Recent Surge in Orders for New Trucks Expected to Slow in 2011, Experts Say

By Rip Watson, Senior Reporter

This story appears in the Feb. 21 print edition of Transport Topics.

CORAL GABLES, Fla. — The recent surge in heavy-duty truck orders will slow as the buying focus shifts from better-capitalized large fleets to smaller carriers that may not be able to afford as much new equipment, industry experts said.

“People have gotten excited about the order intake, but don’t run to the bank yet,” James Hebe, Navistar International Corp. senior vice president, said last week. “The big fleets are placing their orders for 2011 and part of 2012. The pace of the last three months can’t be maintained.”

Mark Lampert, senior vice president of Daimler Trucks North America LLC, agreed, saying, “I don’t think the pace we have been seeing in the last three to four months is sustainable.”



They spoke at the BB&T Capital Markets Transportation Conference here.

“We are starting to see more small- and medium-sized fleets in the market,” Lampert said. “The largest eight or nine carriers were buying 300 to 500 trucks. Now it is closer to 10 or 15.”

New truck orders recently topped 27,000 a month, according to Americas Commercial Transportation Research Co., and half those orders came from just 35 fleets, Hebe said.

“There is a lot of pent-up demand to buy trucks” among smaller carriers, Hebe said. “Then [fleet owners] walk over to the bank and reality sets in. They want to buy 50, but the order is scaled back to five to 10 because of financing restrictions, he said.

Rising operating costs, such as fuel, also are having an effect.

“Some carriers may find the increased operating costs will eat them before they can buy trucks,” said BB&T Capital Markets analyst Thom Albrecht.

Kenny Vieth, president and senior analyst at ACT Research, said the slower pace of orders as the year unfolds is typical, and he foresees North American orders that could approach 20,000 units a month later this year, far above 2010 totals that hovered around 12,000 monthly.

Ed Pence, vice president and general manager for Cummins Inc.’s heavy-duty engine business, underscored the relative strength of the North American and Asian markets by noting that heavy truck purchases last year in China were about 1 million.

“The growth in Asia has been completely unprecedented,” Pence said. “We think there is some very exciting potential there.”

At the same time the order pace eases, manufacturers are facing a new threat in the form of higher materials costs and potential supply shortages of tires and key engine components, said executives from Navistar Inc. and Daimler Trucks North America.

“Tires have become an issue,” Lampert said. “Rubber trees only grow so fast. We feel the constraint is on the supply market. The supply constraint is absolutely out there now.”

“We will see constraints in tires and engine blocks,” Hebe said. “Suppliers now, especially Tier 2 and 3, come from all over the world. The certainty isn’t there now because you don’t know where the supplier is [based].”
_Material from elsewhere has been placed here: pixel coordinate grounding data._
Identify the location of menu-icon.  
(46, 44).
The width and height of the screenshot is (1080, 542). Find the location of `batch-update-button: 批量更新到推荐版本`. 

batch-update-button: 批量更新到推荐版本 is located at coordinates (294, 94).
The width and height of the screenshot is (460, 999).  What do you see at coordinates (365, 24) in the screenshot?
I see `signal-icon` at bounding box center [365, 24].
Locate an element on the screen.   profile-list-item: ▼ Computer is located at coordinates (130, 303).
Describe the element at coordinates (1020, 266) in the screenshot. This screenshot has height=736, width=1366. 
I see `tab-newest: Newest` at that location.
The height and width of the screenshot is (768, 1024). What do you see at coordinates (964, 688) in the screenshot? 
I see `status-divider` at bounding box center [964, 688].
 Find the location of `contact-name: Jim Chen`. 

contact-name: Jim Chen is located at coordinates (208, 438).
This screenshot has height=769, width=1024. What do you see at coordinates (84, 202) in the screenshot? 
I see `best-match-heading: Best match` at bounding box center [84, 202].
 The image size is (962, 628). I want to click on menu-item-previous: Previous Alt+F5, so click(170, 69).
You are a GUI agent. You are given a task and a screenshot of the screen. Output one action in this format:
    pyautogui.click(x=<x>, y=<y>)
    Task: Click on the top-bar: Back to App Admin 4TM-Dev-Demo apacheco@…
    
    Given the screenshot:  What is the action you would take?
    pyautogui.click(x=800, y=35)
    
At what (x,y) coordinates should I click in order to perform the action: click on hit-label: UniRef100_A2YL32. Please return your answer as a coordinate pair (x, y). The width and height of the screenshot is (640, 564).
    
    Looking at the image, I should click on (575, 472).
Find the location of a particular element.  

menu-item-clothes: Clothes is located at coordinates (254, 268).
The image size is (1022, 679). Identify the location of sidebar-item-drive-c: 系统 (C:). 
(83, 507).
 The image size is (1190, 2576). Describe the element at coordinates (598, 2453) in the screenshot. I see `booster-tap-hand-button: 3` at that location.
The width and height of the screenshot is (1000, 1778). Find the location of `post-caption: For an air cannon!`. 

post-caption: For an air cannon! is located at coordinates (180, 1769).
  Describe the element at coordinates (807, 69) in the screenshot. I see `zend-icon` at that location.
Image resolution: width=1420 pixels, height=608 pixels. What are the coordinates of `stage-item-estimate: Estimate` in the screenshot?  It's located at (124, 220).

Despite strains such as higher steel costs, Pence said, “We are doing everything we can to offset any cost increases.” He said Cummins doesn’t believe materials costs will change much this year.

Lampert and Hebe had a different view, suggesting that fleets could be staring at still another round of price increases for new tractors next year.

“We are under tremendous pressure, particularly on tires that are both increasing in price and are harder to obtain,” Lampert said.

He said increases for basic materials including steel and aluminum are heading for cost increases between $700 and $900 per tractor.

Asked about a price increase in 2012, Hebe said “absolutely,” citing increased raw materials costs. He didn’t say how much prices could rise, but noted the importance of materials costs by saying they comprise between 75% and 80% of a new tractor’s cost.

Hebe and Lampert also downplayed the potential for a return to peak sales years that topped 300,000 in the United States, saying that market was driven by tax incentives and emissions rules rather than demand for freight.

One sign of that, Hebe said, is that 2010 orders are heavily weighted toward replacement of aging equipment rather than adding capacity.

For example, Werner Enterprises plans to buy between 1,600 and 2,000 tractors this year, Chief Financial Officer John Steele said, while keeping the fleet size steady at 7,300 units.

However, Billy Hupp, chief operating officer of Estes Express Lines, said at the meeting that its anticipated purchase of 400 units would include 100 tractors to add to capacity.

Although orders and sales have recovered, Vieth said he was concerned about the lack of fleet additions if the U.S. economy grows at the 3% to 3.5% pace that economists anticipate, since that level of expansion will generate substantially more freight.

“If the economy grows at that pace, there is going to be a fairly meaningful capacity shortfall,” he said.